FIGURE 1. Dysregulated angiogenesis in HHT. Normally, when quiescent vessels are activated, they proliferate, migrate and mature until the physiological needs of the organ have been met, and then regress. Pathological angiogenesis commences when the angiogenic–angiostatic balance is disrupted, leading to dysregulated angiogenesis, excessive or reduced tissue MVD and possibly to AVMs. In Eng+/- and Alk1+/- models of HHT, an imbalance in the pulmonary angiostatic TSP-1 and vascular destabilizing factor Ang-2 respectively, led to reduced peripheral lung MVD in both models. However, it is unknown if dysregulated angiogenesis is involved in the development of AVMs in HHT. Angiogenic factors; angiostatic proteins.
Pathological angiogenesis can be evaluated in experimental models by several approaches, from measuring the levels of angiostatic and angiogenic factors in tissues and circulation to in vitro and in vivo quantification of tissue microvessel density (MVD). To investigate if pathological angiogenesis occurs in HHT, we used the adult Eng+/- and Alk1+/- mice on the C57BL/6 background. Eng+/- and Alk1+/- mice lack AVMs, but develop pulmonary peripheral vascular rarefaction, associated with right ventricular hypertrophy (RVH) and spontaneous PAH (Toporsian et al., 2010; Jerkic et al., 2011). Recently, we demonstrated that the lungs are the only organ showing pathological angiogenesis or reduced MVD in both Eng+/- and Alk1+/- mice (Ardelean et al., 2014a). The reduction in peripheral lung MVD was associated with a genotype-specific molecular angiogenic–angiostatic imbalance. Eng+/- lungs had a fourfold increase in the angiostatic factor thrombospondin-1 (TSP-1), which was inversely correlated with the endoglin levels. This finding was confirmed in vitro in endoglin-deficient endothelial cells. In contrast, Alk1+/- lungs showed an augmentation in the vascular destabilizing protein Ang-2, whereas the tissue TSP-1 was normal. However, in both Eng+/- and Alk1+/- lungs, the levels of the major pro-angiogenic and vascular regulator VEGF were unchanged when compared to WT mice, suggesting that factors other than VEGF are implicated in modulation of the tissue angiogenic–angiostatic balance in these mouse models of HHT. These data indicate that an impairment in the molecular balance of angiogenic and angiostatic factors can lead to changes in tissue MVD, in disorders of dysregulated angiogenesis, such as HHT (Figure 1).
Furthermore, a 70% increase in TSP-1 levels was also noted in the liver of Eng+/- mice versus WT littermates, whereas the VEGF levels were normal. This hepatic imbalance in the TSP-1/VEGF levels was not accompanied by an alteration in liver MVD in Eng+/- mice, indicating that a critical molecular threshold must be reached in the levels of angiostatic versus pro-angiogenic factors in order to affect tissue MVD. The liver of Alk1+/- mice had normal MVD and tissue levels of Ang-2 and VEGF.
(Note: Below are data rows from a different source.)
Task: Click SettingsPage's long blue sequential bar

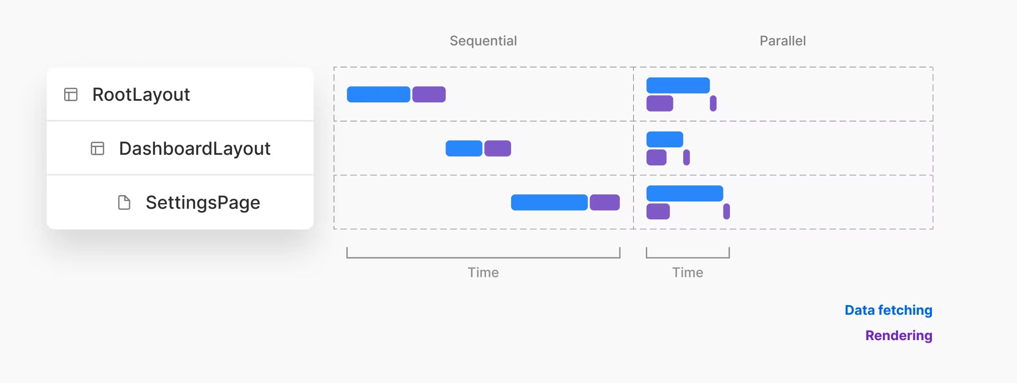Action: pos(549,202)
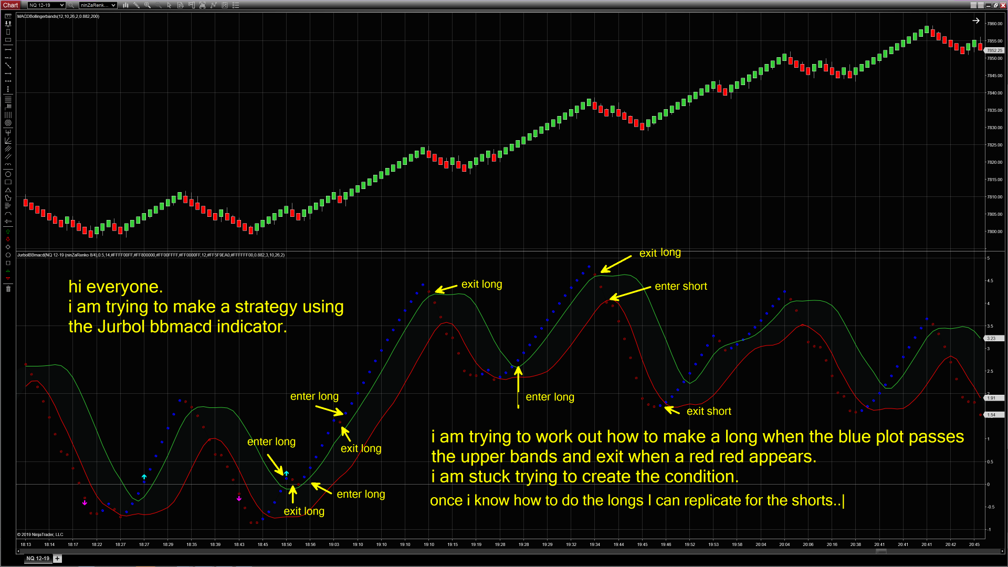Select the red arrow down marker tool
Image resolution: width=1008 pixels, height=567 pixels.
(x=8, y=239)
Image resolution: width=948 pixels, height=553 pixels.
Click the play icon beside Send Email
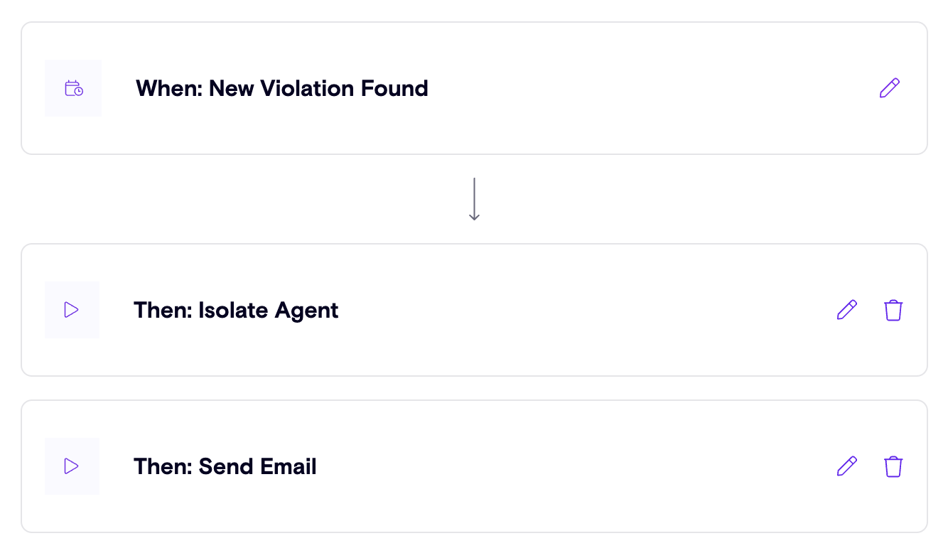tap(71, 466)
Surprisingly, even though VEGF does not appear to play a major pathogenic role in Eng+/- and Alk1+/- mice, blocking VEGF with the monoclonal antibody G6-31 led to improvement in the molecular and microvascular phenotype in the affected lungs of these mice (Ardelean et al., 2014a). Anti-VEGF treatment normalized the pulmonary TSP-1 and Ang-2 levels in Eng+/- and Alk1+/- mice respectively, increased and restored the lung peripheral MVD and alleviated the RVH in the treated mice. This suggests that VEGF may be a critical regulator of multiple angiogenic pathways in HHT. Thus, we speculate that the anti-VEGF treatment, by decreasing the pulmonary VEGF levels in both Eng+/- and Alk1+/- mice, reduced the tissue TSP-1 and Ang-2 levels respectively, either (a) directly or (b) possibly via p38 MAPK, a protein involved in signaling transduction for VEGF, some of the TGF-β superfamily of ligands, TSP-1 and Ang-2. However, these currently unknown mechanisms need to be investigated.
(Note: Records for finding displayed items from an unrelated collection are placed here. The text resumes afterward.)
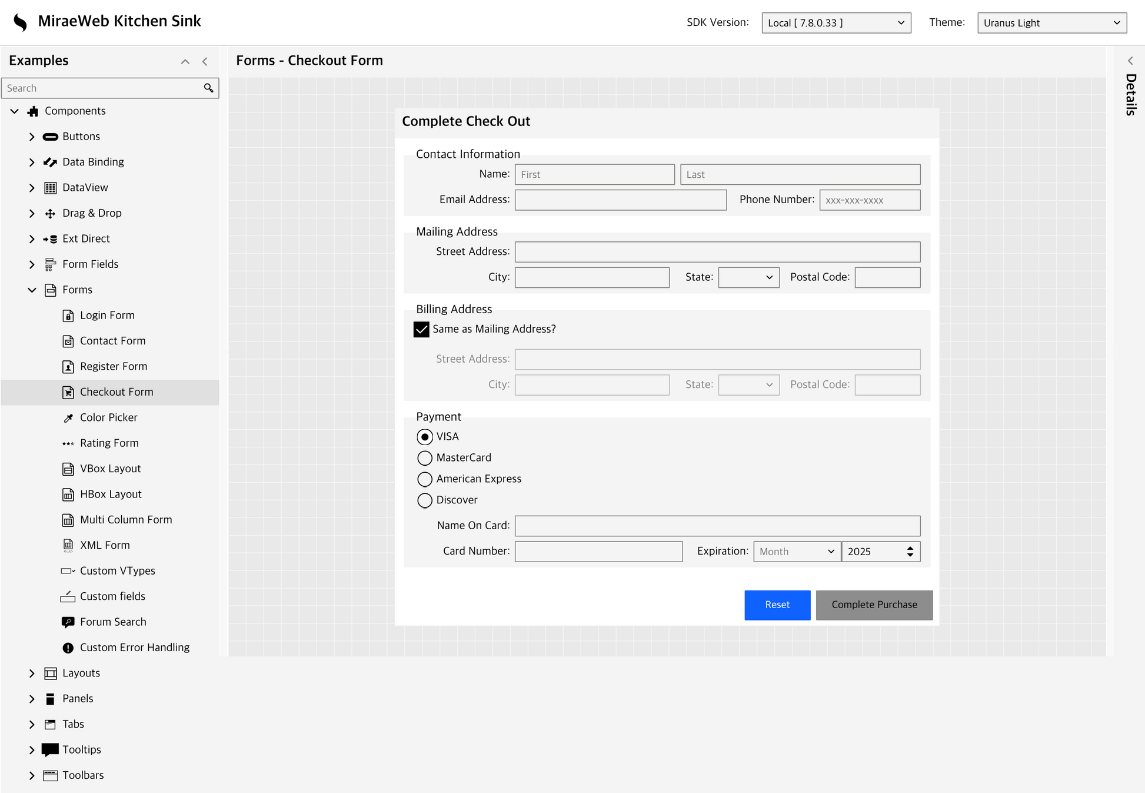Click the search magnifier icon
This screenshot has width=1145, height=793.
click(208, 88)
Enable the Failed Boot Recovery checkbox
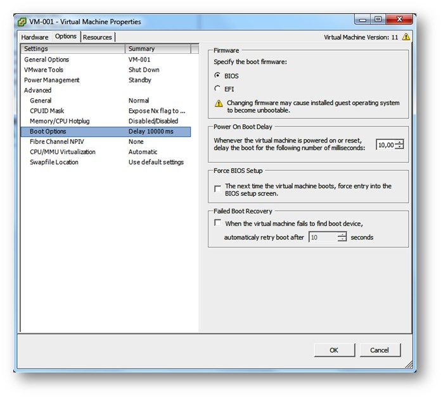This screenshot has width=443, height=399. 218,223
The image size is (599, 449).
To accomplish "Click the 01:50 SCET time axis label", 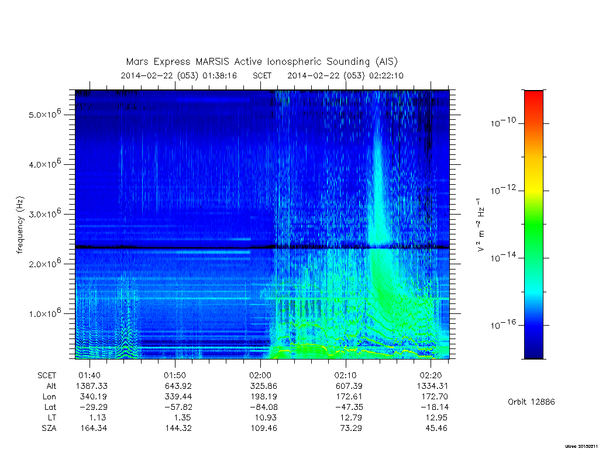I will 175,375.
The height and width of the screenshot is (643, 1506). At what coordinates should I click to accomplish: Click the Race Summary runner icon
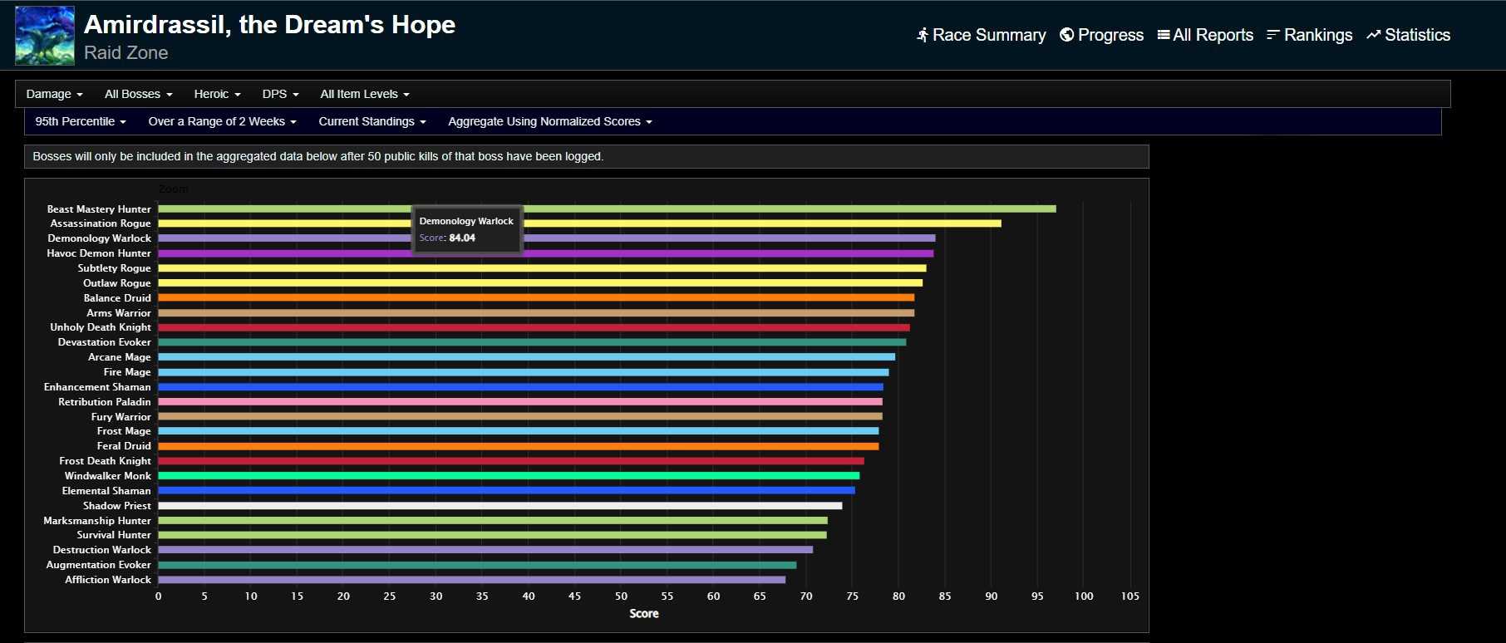point(922,35)
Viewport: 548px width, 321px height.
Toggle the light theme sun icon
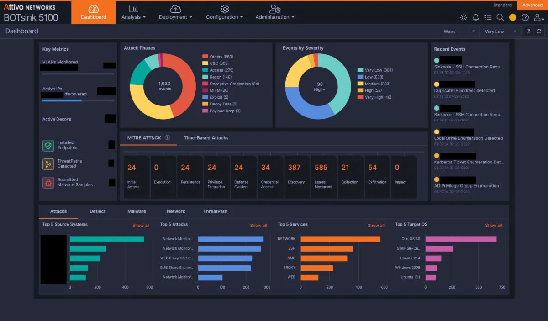pyautogui.click(x=464, y=17)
In support of the concept that VEGF is a critical angiogenic regulator, G6-31 treatment also led to prevention and reversal of mucocutaneous AVMs in Alk1-iKOe mouse model of HHT (Han et al., 2014), indicating that a reduction in VEGF levels is able to inhibit the growth of AVMs. Thus, anti-VEGF treatment restored the tissue TSP-1 levels and improved the pulmonary microvascular phenotype in Eng+/- and Alk1+/- mice, while it prevented and halted the generation of AVMs in the Alk1 iKOe model of HHT.
Anti-Angiogenic Therapeutic Strategies in HHT
Judath Folkman, the pioneer of angiogenesis and anti-angiogenic therapy, proposed that angiogenesis can be blocked directly, using drugs that alter EC migration and proliferation or indirectly, via modulation of growth factors that act on the vascular endothelium (Folkman and Klagsbrun, 1987). As HHT is a systemic vascular dysplasia of dysregulated angiogenesis, medication that targets directly or indirectly the abnormal vessels could have beneficial effects in this disease. For example, anti-VEGF treatment and thalidomide that have been tested in HHT exert direct anti-angiogenic properties. Propranolol and timolol are in the process of being tested in HHT and have mostly indirect anti-angiogenic effects. Tacrolimus, interferon (IFN)-α and infliximab, used only in isolated cases of HHT, are predominantly immunomodulatory drugs with some anti-angiogenic capabilities (Table 1). Here, the role of immune system in pathogenesis of HHT is mostly unknown. Whether dysfunctional immune cells contribute directly or indirectly to pathological angiogenesis and whether immunomodulatory therapies could be beneficial in patients diagnosed with HHT, need to be determined.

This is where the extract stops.